**PASSAGE CITÉ**
++++++++++++++++++++

L'objectif du Système d'Information sur le Patronat Français et du présent site n'est pas de proposer un dictionnaire biographique composé de notices biographiques rédigées et inédites. Il ne s'agit pas non plus de développer une problématique spécifique au regard de la population appréhendée, les patrons. L'ambition est de mettre à la disposition de la communauté scientifique, mais aussi d'un public plus large, un outil de travail ouvert, aussi complet et fiable que possible, sans préjuger de l’usage que les chercheurs en feront. Il importe donc d’avoir la conception la plus large possible des informations biographiques recueillies sur les individus. Toutes les données sont donc susceptibles d’être rassemblées, qu’il s’agisse de la trajectoire familiale, de la formation, des activités professionnelles, des pratiques sociales, des opinions ou des croyances. L’instrument n’est pas au service des seuls historiens de l’économie, il doit aussi pouvoir répondre aux besoins de l’historien du social, du politique, du culturel, du religieux ou des relations internationales. Les portraits et autres documents collectés sont mis à disposition sous leur forme originale, soit sous la forme d'une image, soit sous la forme d'un document de type .pdf texte le reproduisant fidèlement. L'information n'est ainsi pas sélectionnée. Il s’agit aussi de refléter les représentations du monde patronal de l’époque.
Le système repose sur une base de données relationnelle permettant pour chaque individu à la fois l’intégration de documents numérisés, l'indication de références bibliographiques ou archivistiques et la saisie de différents éléments biographiques. Il autorise également des interrogations sur diverses variables.

La population concernée

La population concernée est appréhendée dans une acception aussi large que possible, même si des limites sont nécessaires. Peut être intégrée dans la base Patrons de France toute personne ayant été, au moins à un moment donné de sa vie, à titre principal ou secondaire, détentrice d’une fonction dirigeante dans une entreprise privée ou publique fournissant des biens ou des services de nature commerciale sur le territoire français (dans ses frontières de l’époque, monde colonial inclus). On ne s’arrête pas ici à la définition juridique du patron ; sa perception sociale est privilégiée, en retenant aussi bien l’entrepreneur propriétaire que le gérant, l’associé, l’administrateur, le membre de la direction – «générale» ou pas (mandataire social ou cadre dirigeant salarié) – ou le directeur d’un établissement local (usine, succursale, etc.). Il n’y a pas a priori de seuil minimal quant à la taille de l’entreprise considérée, mais, en pratique, la nature des sources dépouillées privilégie ceux qui disposent d’une certaine notoriété dans leur profession, et exclut généralement l’artisanat, le petit commerce. Est également intégrée toute personne ayant été responsable d’une organisation patronale (syndicat professionnel ou organisme consulaire), même si c’est à titre de « permanent » sans lien avec une entreprise.

++++++++++++++++++++

**DONNÉES FOURNIES**

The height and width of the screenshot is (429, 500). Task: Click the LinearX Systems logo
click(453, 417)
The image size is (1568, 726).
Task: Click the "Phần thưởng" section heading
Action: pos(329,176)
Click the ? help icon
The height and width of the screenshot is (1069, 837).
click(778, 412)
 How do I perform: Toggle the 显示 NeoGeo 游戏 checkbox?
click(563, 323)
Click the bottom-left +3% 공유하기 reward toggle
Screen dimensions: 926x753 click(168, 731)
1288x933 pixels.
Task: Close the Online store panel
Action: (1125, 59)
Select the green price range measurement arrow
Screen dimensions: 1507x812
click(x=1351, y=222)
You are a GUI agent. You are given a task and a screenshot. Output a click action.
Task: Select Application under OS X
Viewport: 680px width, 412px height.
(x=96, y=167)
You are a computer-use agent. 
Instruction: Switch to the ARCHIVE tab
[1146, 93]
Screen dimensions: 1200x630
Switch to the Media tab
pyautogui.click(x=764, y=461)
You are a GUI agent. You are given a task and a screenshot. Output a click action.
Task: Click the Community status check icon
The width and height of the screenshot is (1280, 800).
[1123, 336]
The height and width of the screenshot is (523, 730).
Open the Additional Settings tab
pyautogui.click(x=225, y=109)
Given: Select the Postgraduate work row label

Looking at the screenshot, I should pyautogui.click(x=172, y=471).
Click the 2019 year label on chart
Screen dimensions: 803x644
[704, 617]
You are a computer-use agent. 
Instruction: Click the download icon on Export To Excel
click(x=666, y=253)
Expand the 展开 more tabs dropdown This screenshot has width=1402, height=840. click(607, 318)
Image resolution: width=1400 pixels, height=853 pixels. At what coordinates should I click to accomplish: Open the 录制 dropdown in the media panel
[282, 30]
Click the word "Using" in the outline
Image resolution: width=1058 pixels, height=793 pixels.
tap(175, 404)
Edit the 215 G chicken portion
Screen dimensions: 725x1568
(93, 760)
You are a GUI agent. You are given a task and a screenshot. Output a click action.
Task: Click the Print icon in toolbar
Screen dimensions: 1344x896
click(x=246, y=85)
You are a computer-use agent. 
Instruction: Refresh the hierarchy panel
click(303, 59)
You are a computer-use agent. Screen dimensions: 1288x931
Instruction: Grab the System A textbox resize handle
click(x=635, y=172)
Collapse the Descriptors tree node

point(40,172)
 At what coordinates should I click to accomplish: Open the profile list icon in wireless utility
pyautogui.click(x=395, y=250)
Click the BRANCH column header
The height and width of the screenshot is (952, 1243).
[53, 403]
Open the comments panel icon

++++++++++++++++++++

**OBJECTIF 1**
Selon la présentation de la base Patrons de France, quels types de données biographiques peuvent être rassemblés sur les individus ?
**OBJECTIF 2**
Poursuivez la présentation de la base Patrons de France après sa dernière phrase.

**RÉPONSE RÉDIGÉE 1**
La trajectoire familiale, la formation, les activités professionnelles, les pratiques sociales, les opinions et les croyances.

**RÉPONSE RÉDIGÉE 2**
Le cadre chronologique retenu

La base ne s’inscrit pas non plus dans un cadre chronologique rigide, mais la nature des populations concernées par la première phase du projet (anciens élèves de grandes écoles créées pour la plupart à partir de la deuxième moitié du XIXe siècle, pour la plupart décédés) explique qu'a été privilégiée, au moins dans un premier temps, la période de la seconde industrialisation (1880-1970). Pour la période postérieure, des sources de grande diffusion sont disponibles (éditions successives de l’annuaire biographique Who’s who in France, articles de la presse d’affaires et, plus récemment, informations biographiques mises à disposition par les entreprises sur leur site internet).

Les fonds dépouillés

Les fonds progressivement dépouillés guident la composition de la base. Une personnalité même de premier plan peut ne pas y figurer pour l’instant. En revanche, l’utilisateur doit être assuré que toute personne correspondant à la définition retenue du « patron de France » ayant fait l’objet d’une présentation biographique dans les sources annoncées comme dépouillées jusqu’à maintenant a bien été intégrée dans la base, sous réserve que les indications fournies aient permis de l’identifier comme un patron. La mention de la nature et de l’ampleur (avec la période traitée et les éventuelles lacunes dans les exemplaires consultés) des collections dépouillées et intégrées à ce jour dans la base est donc régulièrement actualisée sur le site.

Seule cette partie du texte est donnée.